Nous sommes aujourd’hui, après une période de reflux tant pour le syndicalisme que pour le féminisme, dans une nouvelle étape dont il faut espérer qu’elle saura tirer le bilan des errances du passé. Après l’opposition des débuts, après la concurrence qui lui a succédé, féminisme et syndicalisme doivent chercher un terrain de collaboration. La manifestation pour les droits des femmes du 25 novembre 1995, puis l’organisation conjointe des Assises Nationales des droits des femmes en mars 97 montrent que cela est possible, même s’il ne faut pas se masquer les difficultés.

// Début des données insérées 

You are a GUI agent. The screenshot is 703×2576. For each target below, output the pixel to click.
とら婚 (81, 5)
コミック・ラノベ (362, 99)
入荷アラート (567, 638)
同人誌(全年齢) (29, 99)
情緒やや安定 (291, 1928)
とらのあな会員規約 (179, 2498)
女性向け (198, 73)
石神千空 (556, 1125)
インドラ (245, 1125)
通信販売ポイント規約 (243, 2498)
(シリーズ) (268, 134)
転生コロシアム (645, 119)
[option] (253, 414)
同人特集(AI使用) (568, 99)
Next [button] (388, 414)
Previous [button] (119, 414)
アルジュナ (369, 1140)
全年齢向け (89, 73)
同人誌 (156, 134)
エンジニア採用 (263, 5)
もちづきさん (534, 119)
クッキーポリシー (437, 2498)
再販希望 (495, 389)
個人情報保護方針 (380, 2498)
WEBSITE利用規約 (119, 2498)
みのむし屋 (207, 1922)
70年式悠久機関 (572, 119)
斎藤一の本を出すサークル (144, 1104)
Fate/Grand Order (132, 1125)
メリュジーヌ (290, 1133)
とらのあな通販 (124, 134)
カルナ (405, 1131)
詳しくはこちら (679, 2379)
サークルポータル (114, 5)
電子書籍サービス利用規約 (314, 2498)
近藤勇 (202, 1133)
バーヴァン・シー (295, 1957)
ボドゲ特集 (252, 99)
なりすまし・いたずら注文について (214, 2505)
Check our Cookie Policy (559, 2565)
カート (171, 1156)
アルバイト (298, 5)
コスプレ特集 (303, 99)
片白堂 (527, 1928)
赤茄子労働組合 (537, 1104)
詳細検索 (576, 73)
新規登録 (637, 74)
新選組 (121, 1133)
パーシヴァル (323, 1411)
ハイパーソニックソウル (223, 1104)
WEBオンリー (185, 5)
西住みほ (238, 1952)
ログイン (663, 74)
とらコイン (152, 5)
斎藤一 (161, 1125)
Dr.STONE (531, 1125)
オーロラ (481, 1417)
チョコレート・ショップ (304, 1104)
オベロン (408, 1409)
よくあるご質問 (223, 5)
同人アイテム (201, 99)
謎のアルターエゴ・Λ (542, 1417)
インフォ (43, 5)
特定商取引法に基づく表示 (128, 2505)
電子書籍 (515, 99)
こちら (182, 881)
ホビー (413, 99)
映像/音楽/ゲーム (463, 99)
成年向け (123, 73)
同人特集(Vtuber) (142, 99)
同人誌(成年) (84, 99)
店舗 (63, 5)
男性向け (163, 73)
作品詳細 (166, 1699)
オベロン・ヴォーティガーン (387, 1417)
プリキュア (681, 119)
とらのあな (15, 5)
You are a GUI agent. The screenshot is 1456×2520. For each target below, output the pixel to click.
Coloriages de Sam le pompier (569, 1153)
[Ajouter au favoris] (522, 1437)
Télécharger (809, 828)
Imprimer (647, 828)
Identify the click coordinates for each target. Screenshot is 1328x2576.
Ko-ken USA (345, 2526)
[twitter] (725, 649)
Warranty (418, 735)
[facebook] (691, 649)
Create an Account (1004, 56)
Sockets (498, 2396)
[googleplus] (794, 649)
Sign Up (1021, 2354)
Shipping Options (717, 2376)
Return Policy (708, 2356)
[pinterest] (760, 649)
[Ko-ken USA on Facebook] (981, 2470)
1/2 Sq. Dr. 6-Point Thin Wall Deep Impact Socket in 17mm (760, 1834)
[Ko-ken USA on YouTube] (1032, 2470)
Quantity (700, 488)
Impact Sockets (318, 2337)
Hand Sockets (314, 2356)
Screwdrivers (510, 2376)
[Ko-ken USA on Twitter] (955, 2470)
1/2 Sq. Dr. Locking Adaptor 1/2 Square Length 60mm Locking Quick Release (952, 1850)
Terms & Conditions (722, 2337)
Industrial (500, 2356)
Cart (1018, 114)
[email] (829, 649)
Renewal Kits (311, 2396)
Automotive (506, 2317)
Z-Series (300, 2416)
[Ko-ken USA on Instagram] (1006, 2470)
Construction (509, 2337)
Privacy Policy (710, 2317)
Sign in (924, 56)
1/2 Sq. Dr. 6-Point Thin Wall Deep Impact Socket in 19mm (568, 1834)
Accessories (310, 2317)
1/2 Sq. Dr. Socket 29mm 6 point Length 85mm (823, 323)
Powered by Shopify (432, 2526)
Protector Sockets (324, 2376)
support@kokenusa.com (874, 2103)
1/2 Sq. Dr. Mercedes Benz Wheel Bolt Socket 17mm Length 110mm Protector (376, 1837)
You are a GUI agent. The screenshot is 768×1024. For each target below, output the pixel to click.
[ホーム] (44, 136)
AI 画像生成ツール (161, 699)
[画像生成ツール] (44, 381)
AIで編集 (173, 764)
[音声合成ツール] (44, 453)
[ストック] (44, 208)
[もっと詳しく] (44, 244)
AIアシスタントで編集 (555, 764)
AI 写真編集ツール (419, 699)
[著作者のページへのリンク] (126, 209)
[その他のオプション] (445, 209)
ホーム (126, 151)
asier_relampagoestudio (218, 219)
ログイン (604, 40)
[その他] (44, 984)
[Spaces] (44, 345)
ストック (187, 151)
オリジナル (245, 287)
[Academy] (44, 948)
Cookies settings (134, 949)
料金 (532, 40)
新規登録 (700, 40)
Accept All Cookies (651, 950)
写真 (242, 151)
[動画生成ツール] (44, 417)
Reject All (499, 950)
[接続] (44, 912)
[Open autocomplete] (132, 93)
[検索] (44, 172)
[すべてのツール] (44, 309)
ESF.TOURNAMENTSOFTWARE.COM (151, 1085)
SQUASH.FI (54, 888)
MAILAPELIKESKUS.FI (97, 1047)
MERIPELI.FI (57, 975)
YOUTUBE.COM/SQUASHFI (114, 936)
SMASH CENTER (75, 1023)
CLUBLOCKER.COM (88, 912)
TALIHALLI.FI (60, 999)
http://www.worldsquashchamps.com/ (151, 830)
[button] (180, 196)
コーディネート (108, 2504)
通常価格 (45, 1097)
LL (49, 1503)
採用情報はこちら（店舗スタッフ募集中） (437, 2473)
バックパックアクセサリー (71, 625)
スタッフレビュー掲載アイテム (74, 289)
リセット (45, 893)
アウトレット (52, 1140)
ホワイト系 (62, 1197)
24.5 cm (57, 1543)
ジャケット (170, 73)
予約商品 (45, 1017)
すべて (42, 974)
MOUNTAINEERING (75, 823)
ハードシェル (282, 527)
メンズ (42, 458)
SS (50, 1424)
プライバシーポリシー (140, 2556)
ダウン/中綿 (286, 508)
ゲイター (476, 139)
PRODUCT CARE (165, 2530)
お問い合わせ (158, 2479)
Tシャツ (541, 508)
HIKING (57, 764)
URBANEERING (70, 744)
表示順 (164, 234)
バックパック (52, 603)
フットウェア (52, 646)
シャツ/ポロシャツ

Ce colloque  aussi  est le signe d’une volonté de réflexion et d’action commune, bénéfique à l’un et à l’autre dès lors qu’ils cessent de se penser en compétition.

Bibliographie :

Madeleine Guilbert,  Les  femmes et l’organisation syndicale avant 1914, Editions du CNRS.

Jeanette Laot, Stratégie pour les femmes, Stock, 1977.

Margaret Maruani, Les syndicats à l’épreuve du féminisme, Syros 1979.

Françoise Picq, « le féminisme bourgeois, une théorie élaborée par les femmes socialistes avant la guerre de 14 », Stratégies des femmes, Ed Tierce, 1984.

Libération des femmes, les Années-mouvement, éd. du Seuil, 1993.

Marie-Hélène Zylberberg-Hocquart, Féminisme et Syndicalisme en France, éd . Anthropos, 1978.